Member of the National Assembly for Essonne's 1st constituency
- Incumbent
- Assumed office 22 June 2022
- Preceded by: Francis Chouat

Personal details
- Born: 3 September 1976 (age 49) Ajdir, Morocco
- Party: La France Insoumise

= Farida Amrani =

Moroccan trade unionist and politician (born 1976)

Farida Amrani (born 3 September 1976) is a Moroccan-born French trade unionist and politician from La France Insoumise. She has been a Member of Parliament since 2022.

== Early life ==
Born in Morocco in 1976, Amrani arrived in France at the age of 2.

== Career ==
After a Vocational Baccalauréat and a Transport and Logistics Services BTS, she became a territorial civil servant in 2003 at the Cœur d'Essonne.

She worked for the General Confederation of Labour.

In the 2014 French municipal elections, she ran for the Left Front list, obtaining 18.78% of the vote in the second round.
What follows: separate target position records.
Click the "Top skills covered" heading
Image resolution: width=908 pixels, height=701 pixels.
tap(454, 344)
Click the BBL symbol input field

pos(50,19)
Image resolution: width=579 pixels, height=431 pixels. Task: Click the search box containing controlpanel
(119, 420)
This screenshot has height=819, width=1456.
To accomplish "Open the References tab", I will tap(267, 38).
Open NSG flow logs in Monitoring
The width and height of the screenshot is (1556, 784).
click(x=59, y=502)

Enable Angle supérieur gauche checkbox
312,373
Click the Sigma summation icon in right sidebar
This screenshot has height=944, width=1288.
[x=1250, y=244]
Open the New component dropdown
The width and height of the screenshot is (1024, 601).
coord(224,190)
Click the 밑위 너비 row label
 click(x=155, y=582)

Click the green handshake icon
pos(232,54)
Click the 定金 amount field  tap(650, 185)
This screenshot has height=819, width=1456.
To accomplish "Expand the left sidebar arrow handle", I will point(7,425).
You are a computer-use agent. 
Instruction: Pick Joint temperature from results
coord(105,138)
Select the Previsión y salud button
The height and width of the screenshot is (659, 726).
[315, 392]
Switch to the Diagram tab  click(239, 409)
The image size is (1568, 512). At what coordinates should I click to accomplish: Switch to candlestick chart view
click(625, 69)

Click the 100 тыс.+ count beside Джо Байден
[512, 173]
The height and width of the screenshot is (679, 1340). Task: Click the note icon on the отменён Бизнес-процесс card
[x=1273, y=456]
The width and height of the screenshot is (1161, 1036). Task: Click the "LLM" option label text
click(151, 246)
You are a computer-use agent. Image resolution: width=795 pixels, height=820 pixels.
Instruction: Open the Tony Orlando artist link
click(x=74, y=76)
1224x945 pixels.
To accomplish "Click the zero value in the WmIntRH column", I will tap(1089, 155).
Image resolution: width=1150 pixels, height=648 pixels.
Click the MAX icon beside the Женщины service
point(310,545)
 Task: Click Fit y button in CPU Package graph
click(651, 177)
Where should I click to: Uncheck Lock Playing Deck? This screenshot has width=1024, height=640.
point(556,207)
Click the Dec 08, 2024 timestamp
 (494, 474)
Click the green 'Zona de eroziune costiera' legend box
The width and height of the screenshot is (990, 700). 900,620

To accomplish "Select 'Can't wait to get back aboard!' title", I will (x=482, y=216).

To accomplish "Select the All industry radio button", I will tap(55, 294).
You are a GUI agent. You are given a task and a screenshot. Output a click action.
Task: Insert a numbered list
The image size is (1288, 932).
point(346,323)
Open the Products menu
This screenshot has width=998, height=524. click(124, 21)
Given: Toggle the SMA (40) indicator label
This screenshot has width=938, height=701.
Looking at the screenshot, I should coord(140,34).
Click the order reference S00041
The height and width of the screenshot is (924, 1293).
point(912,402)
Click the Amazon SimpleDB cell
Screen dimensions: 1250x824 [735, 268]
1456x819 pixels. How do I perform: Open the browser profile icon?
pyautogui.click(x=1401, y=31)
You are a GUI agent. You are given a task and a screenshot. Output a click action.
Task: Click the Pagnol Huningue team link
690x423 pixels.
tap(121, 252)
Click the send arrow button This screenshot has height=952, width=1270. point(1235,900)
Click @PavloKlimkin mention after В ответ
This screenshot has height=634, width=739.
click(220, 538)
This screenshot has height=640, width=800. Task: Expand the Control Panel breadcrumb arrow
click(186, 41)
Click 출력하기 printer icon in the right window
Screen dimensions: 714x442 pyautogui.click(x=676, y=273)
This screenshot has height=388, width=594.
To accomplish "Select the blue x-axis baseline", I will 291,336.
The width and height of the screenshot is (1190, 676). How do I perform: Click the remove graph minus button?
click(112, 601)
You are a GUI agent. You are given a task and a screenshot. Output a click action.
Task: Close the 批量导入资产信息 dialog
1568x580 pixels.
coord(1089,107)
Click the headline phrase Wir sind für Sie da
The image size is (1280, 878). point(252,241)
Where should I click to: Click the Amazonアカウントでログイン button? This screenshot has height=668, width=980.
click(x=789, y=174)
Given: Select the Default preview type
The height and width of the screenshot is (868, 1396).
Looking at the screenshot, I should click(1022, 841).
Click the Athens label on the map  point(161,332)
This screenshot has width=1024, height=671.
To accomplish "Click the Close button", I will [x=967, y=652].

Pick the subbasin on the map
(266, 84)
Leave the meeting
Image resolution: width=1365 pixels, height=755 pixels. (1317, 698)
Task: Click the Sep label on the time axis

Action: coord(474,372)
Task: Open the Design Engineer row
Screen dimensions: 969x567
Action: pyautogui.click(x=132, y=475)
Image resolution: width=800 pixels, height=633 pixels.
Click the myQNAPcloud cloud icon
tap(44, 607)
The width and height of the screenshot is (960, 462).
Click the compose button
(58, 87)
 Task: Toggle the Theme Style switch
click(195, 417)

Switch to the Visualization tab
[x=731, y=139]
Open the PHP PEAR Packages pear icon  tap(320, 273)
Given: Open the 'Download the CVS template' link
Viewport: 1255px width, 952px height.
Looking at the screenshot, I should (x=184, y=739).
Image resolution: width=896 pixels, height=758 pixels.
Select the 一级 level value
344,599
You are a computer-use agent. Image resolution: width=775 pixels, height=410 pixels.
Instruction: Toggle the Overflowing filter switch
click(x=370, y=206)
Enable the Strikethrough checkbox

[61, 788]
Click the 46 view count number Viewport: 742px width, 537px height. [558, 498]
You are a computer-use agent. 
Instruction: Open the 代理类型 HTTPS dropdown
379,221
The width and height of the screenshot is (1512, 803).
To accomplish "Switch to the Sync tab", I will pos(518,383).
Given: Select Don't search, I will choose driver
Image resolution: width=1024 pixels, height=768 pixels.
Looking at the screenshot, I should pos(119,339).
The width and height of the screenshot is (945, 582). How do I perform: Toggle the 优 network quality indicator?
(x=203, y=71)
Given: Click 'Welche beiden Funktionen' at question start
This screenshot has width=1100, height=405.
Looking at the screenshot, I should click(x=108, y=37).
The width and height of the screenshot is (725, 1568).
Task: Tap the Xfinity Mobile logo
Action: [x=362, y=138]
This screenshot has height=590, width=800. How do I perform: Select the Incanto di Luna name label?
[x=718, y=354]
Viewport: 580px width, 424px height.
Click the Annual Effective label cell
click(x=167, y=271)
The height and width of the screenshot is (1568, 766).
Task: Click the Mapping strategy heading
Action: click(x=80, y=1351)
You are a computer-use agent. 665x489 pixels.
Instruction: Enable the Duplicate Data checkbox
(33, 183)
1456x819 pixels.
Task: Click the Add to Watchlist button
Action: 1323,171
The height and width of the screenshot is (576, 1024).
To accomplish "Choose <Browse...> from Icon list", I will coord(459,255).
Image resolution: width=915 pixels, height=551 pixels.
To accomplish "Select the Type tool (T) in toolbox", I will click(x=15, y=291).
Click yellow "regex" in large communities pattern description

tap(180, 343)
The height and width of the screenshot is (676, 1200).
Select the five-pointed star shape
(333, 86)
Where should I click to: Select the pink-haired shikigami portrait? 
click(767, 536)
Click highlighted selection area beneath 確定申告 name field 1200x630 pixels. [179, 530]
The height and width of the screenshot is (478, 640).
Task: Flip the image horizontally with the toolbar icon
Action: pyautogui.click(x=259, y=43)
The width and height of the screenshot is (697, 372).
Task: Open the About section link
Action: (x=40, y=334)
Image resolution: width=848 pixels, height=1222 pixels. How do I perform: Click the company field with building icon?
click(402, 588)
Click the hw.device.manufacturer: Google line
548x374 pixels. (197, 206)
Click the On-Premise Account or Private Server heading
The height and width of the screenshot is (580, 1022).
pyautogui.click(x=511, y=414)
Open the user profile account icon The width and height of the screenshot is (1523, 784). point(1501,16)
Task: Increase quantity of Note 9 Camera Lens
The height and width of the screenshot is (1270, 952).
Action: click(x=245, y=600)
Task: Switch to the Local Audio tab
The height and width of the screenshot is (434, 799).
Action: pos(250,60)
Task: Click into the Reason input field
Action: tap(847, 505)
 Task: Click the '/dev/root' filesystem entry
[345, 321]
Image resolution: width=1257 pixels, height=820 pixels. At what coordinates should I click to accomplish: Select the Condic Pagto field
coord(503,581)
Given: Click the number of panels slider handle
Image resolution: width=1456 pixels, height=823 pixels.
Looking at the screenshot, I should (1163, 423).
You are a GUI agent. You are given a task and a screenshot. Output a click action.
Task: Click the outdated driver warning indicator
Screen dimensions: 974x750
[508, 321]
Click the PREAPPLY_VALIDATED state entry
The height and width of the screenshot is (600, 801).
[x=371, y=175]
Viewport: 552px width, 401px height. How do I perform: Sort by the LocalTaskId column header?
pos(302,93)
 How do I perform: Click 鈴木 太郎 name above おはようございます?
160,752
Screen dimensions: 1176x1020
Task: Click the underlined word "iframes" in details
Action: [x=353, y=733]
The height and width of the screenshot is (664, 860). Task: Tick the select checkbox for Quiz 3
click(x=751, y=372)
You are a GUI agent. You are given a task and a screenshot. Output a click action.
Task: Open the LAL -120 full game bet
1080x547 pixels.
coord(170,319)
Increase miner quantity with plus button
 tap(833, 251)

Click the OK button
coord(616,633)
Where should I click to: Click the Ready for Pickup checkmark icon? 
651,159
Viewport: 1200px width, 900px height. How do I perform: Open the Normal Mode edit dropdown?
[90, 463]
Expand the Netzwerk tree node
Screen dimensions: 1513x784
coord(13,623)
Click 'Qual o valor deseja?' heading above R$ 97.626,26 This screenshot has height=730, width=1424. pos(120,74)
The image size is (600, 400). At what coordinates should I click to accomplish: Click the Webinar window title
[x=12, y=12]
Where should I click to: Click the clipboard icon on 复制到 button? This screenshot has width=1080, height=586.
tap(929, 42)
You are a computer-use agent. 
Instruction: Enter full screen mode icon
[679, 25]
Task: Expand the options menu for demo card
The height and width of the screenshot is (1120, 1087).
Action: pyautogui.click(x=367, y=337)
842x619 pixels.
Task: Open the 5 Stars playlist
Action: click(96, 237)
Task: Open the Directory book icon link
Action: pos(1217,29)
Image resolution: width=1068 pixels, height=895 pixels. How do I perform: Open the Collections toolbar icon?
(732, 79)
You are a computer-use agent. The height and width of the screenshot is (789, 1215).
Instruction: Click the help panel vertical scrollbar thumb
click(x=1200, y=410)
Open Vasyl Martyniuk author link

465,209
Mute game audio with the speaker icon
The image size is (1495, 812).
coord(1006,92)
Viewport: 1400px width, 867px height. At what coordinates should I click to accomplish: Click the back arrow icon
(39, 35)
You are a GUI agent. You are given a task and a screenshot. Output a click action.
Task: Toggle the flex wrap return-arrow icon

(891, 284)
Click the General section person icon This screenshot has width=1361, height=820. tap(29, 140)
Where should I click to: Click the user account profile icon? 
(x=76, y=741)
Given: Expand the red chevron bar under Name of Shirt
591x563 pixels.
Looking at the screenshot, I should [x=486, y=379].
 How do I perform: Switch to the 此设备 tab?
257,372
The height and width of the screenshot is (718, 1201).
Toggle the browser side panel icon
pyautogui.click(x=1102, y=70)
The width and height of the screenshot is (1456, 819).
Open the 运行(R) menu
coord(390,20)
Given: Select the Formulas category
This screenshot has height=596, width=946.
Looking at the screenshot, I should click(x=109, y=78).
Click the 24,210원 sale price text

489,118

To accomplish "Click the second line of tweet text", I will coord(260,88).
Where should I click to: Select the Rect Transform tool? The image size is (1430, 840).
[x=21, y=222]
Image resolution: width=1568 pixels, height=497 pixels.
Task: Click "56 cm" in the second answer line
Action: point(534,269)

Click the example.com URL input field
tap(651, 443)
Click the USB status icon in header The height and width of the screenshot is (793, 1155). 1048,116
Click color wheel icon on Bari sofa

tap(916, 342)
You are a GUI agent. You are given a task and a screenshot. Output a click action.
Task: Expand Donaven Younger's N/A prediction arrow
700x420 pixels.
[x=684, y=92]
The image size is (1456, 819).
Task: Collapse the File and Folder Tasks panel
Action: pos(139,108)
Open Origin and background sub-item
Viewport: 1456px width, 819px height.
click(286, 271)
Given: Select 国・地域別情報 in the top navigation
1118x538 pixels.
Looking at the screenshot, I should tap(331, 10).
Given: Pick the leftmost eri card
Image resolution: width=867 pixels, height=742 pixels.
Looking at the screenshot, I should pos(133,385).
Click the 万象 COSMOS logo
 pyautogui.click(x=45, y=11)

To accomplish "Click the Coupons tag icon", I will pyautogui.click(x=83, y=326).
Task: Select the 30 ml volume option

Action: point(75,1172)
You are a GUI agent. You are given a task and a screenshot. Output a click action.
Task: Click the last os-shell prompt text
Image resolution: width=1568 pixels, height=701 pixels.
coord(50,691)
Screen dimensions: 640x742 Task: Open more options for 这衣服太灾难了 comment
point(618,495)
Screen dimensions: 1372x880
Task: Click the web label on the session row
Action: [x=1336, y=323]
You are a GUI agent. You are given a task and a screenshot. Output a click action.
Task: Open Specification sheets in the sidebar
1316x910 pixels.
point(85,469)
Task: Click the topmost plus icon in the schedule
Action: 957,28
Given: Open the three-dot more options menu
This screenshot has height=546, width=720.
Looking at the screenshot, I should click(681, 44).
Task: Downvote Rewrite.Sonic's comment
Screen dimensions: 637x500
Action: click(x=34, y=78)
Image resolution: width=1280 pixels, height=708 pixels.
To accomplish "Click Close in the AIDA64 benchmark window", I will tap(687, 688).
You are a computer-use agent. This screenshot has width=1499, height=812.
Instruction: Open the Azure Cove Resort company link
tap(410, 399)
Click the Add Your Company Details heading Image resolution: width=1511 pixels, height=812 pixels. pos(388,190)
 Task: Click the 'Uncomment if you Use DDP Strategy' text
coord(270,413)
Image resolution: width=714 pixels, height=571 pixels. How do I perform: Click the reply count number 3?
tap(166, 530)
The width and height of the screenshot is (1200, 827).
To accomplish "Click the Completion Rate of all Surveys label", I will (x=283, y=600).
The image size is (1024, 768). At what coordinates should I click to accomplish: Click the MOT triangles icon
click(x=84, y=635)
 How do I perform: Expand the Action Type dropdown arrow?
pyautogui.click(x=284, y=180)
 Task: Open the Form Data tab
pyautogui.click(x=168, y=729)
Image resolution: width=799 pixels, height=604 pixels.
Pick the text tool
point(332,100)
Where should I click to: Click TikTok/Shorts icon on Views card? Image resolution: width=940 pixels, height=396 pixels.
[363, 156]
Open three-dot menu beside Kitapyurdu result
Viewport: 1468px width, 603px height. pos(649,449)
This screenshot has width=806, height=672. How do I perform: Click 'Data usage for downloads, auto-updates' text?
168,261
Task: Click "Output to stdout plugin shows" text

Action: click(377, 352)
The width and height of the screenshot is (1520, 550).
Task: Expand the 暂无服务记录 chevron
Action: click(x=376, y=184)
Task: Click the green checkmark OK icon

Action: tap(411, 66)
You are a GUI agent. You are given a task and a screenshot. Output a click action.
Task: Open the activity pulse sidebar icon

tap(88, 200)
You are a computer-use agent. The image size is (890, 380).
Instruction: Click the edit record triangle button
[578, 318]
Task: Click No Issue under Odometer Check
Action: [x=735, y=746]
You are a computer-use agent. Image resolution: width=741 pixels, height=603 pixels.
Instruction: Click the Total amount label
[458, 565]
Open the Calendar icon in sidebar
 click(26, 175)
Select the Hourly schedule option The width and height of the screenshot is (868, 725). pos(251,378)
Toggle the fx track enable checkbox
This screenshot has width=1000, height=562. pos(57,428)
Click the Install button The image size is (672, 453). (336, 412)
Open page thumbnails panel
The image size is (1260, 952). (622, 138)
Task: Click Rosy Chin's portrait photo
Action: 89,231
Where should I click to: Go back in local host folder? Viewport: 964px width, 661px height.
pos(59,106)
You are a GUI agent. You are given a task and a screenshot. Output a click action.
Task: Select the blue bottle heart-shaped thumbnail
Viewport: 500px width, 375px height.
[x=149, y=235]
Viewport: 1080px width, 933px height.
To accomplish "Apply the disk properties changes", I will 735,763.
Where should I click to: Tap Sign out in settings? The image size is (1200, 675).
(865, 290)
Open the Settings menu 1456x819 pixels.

She challenged the former Prime Minister Manuel Valls in his seat at the 2017 legislative election, narrowly losing in the second round by 139 votes. She then mocked the candidacy of Manuel Valls in the 2019 Barcelona City Council election, and demanded his resignation from his mandate as a Member of Parliament. When Valls resigned from Parliament, she stood in the by-election but came in second place. She is the NUPES candidate in the Essonne's 1st constituency for the 2022 French legislative election. She came top in the first round. She was elected in the second round.

She was reelected during the 2024 snap election.

In the 2026 French municipal elections, she ran for the France Unbowed party, obtaining 29.80% of the vote in the first round losing the election to Stéphane Beaudet.